Material shown ->
- - -

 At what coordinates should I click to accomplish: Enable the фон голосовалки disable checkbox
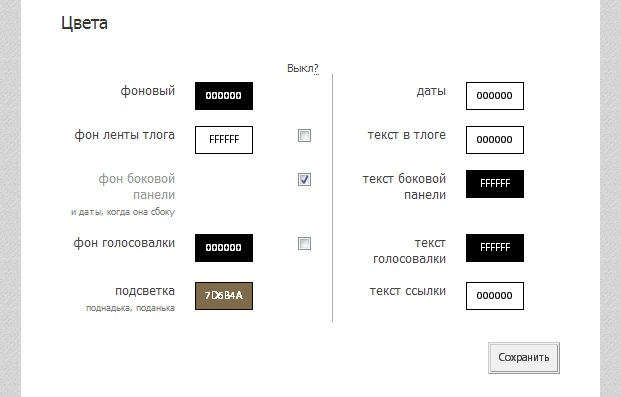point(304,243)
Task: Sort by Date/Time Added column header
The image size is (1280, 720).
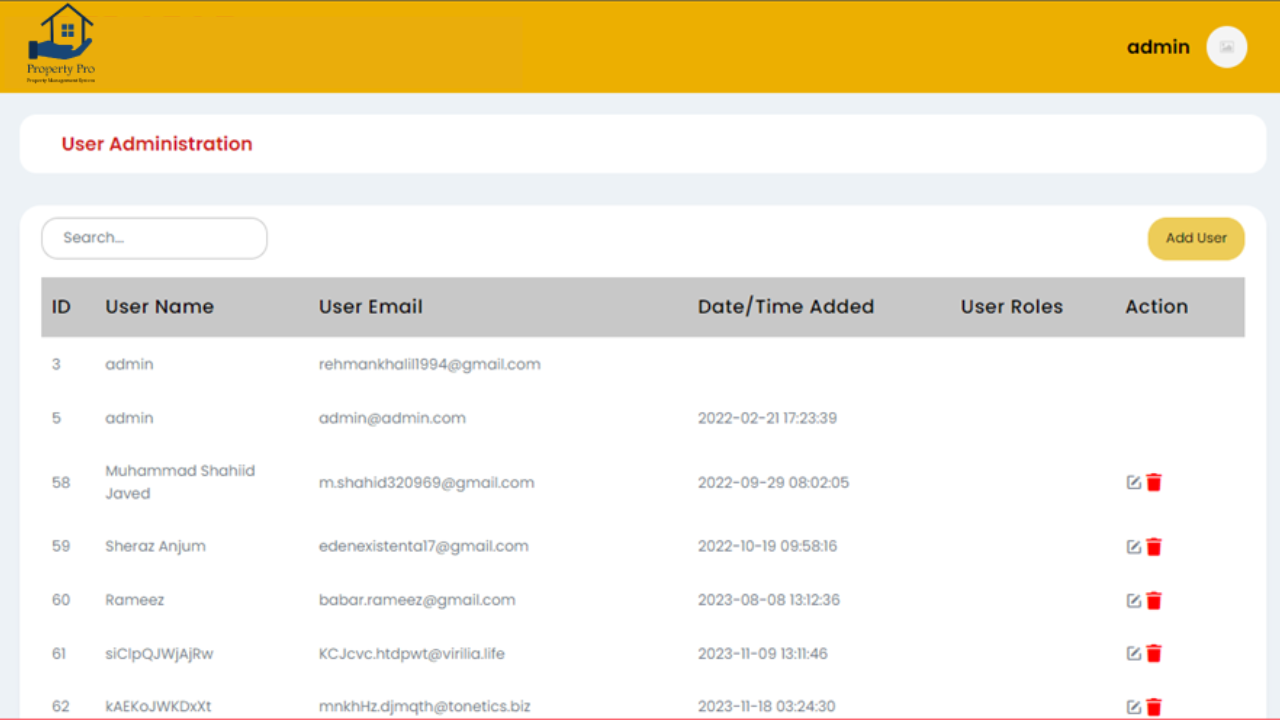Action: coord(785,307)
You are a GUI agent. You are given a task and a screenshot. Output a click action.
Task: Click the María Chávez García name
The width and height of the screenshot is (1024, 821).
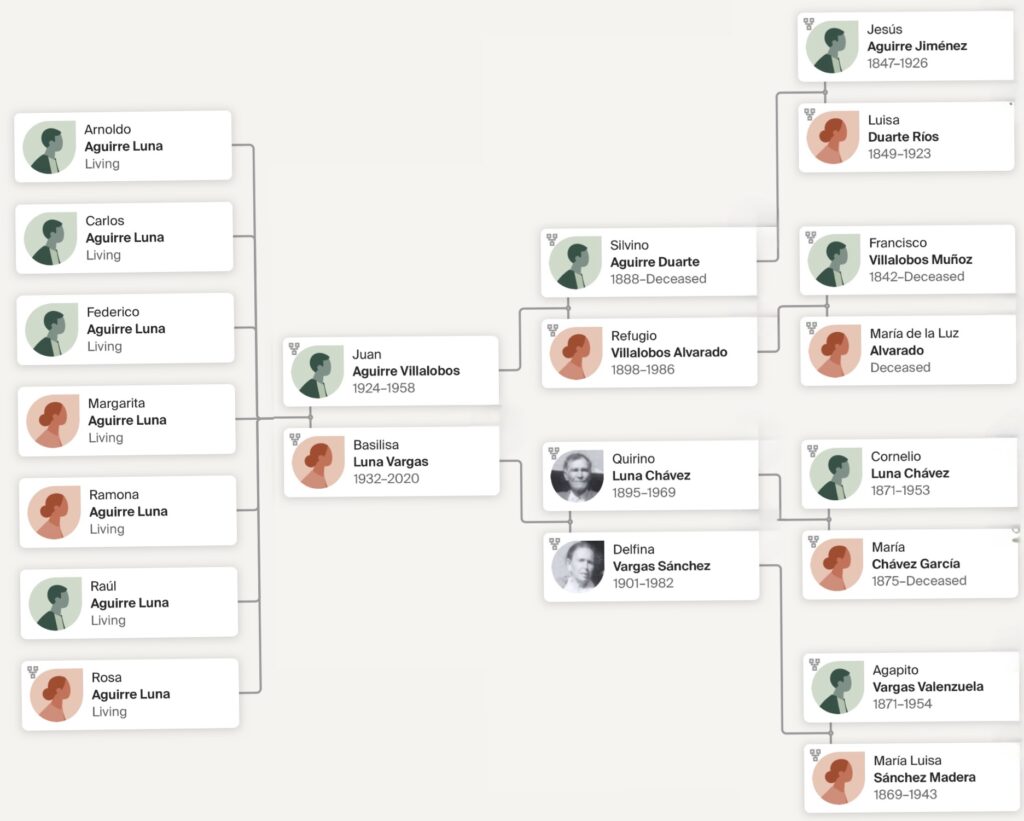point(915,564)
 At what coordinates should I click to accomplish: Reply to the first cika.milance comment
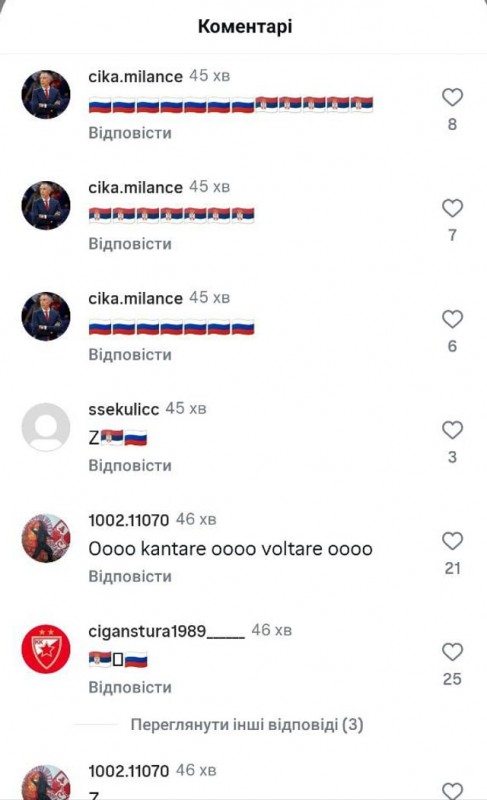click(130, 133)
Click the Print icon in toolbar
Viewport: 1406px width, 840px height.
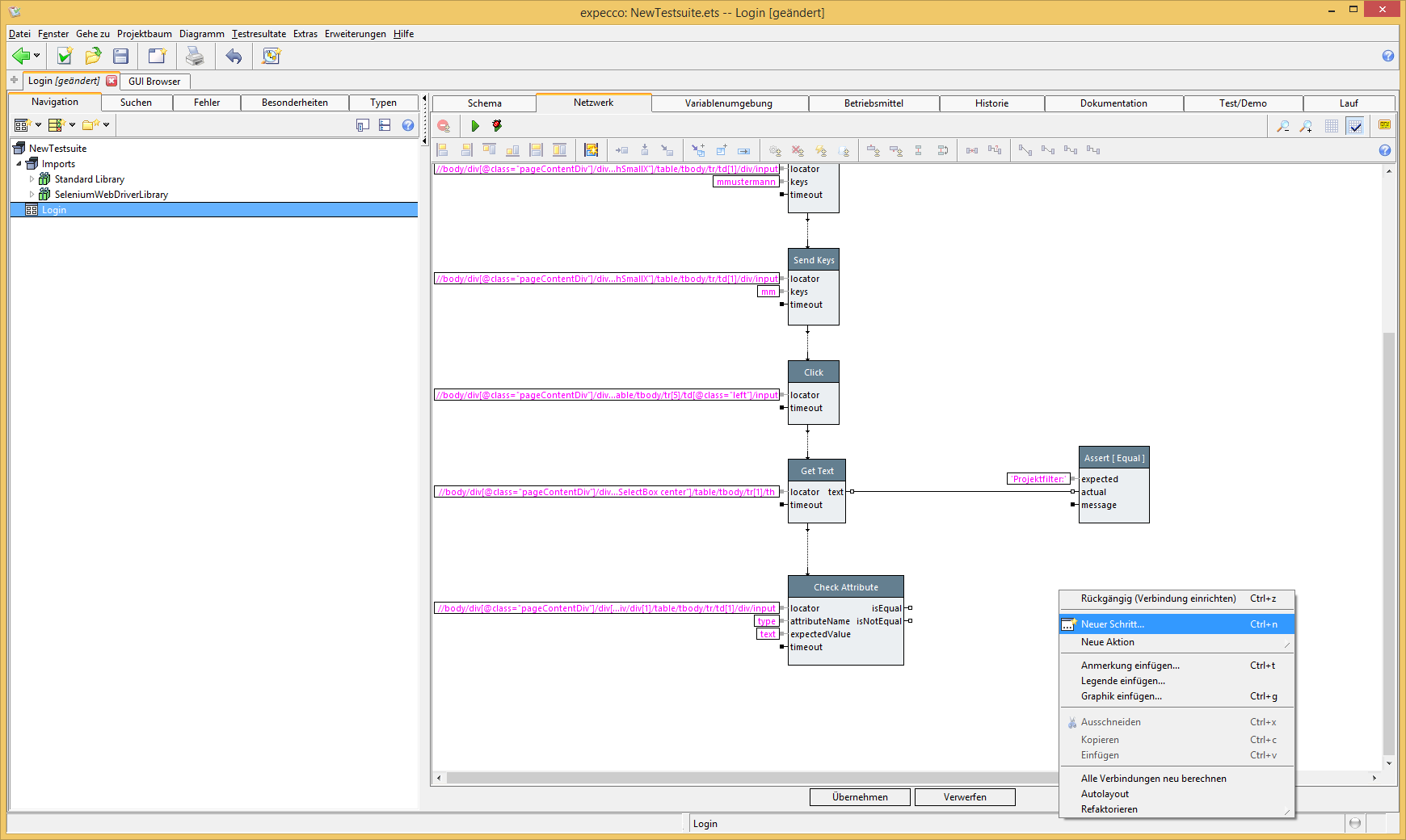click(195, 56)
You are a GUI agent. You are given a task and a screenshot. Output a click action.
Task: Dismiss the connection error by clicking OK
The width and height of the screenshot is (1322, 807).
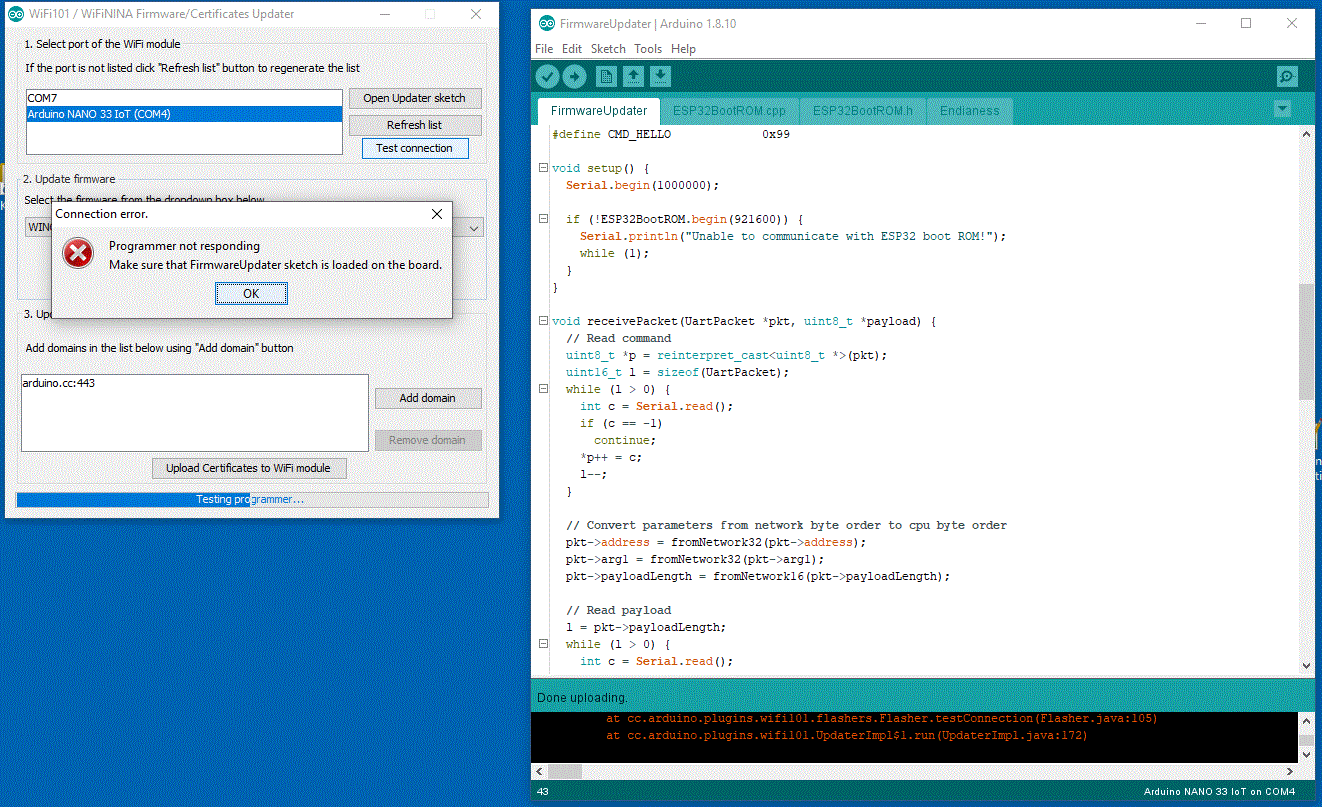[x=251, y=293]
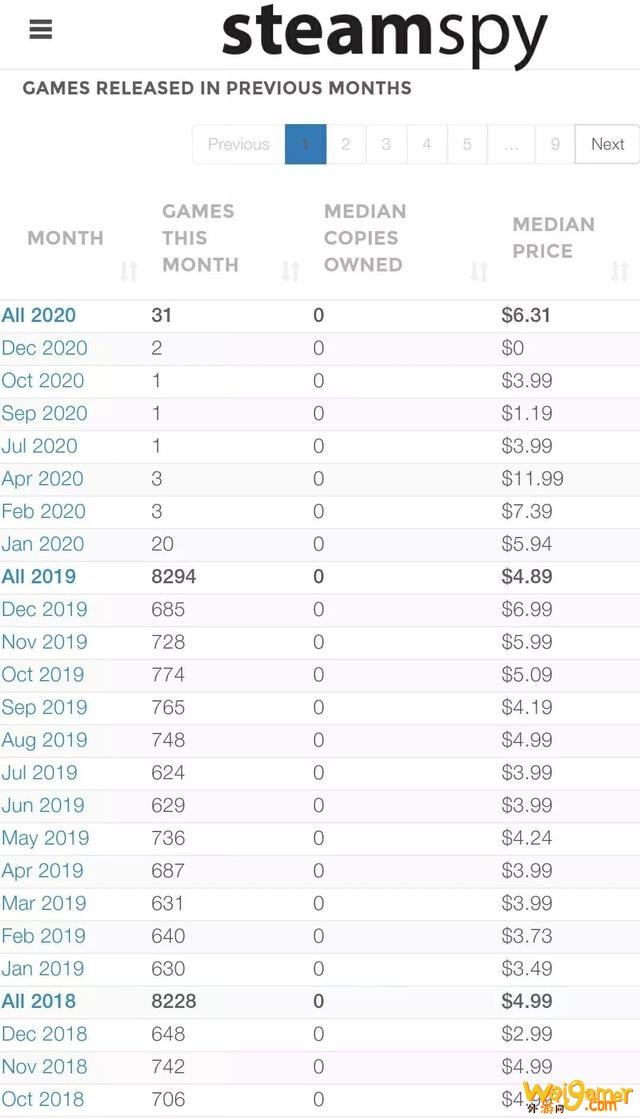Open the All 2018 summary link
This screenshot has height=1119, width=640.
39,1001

- - -

Work instruction ->
The answer is the run of lines from the one with "The width and height of the screenshot is (1024, 821)." through the final line of the data, copied exactly, and nothing else; no pictures.

Output of the task ->
The width and height of the screenshot is (1024, 821).
point(915,564)
 At what coordinates should I click to accomplish: Reply to the first cika.milance comment
click(130, 133)
Click the Print icon in toolbar
Viewport: 1406px width, 840px height.
click(195, 56)
You are a GUI agent. You are given a task and a screenshot. Output a click action.
Task: Dismiss the connection error by clicking OK
The width and height of the screenshot is (1322, 807).
[x=251, y=293]
Open the All 2018 summary link
This screenshot has height=1119, width=640.
39,1001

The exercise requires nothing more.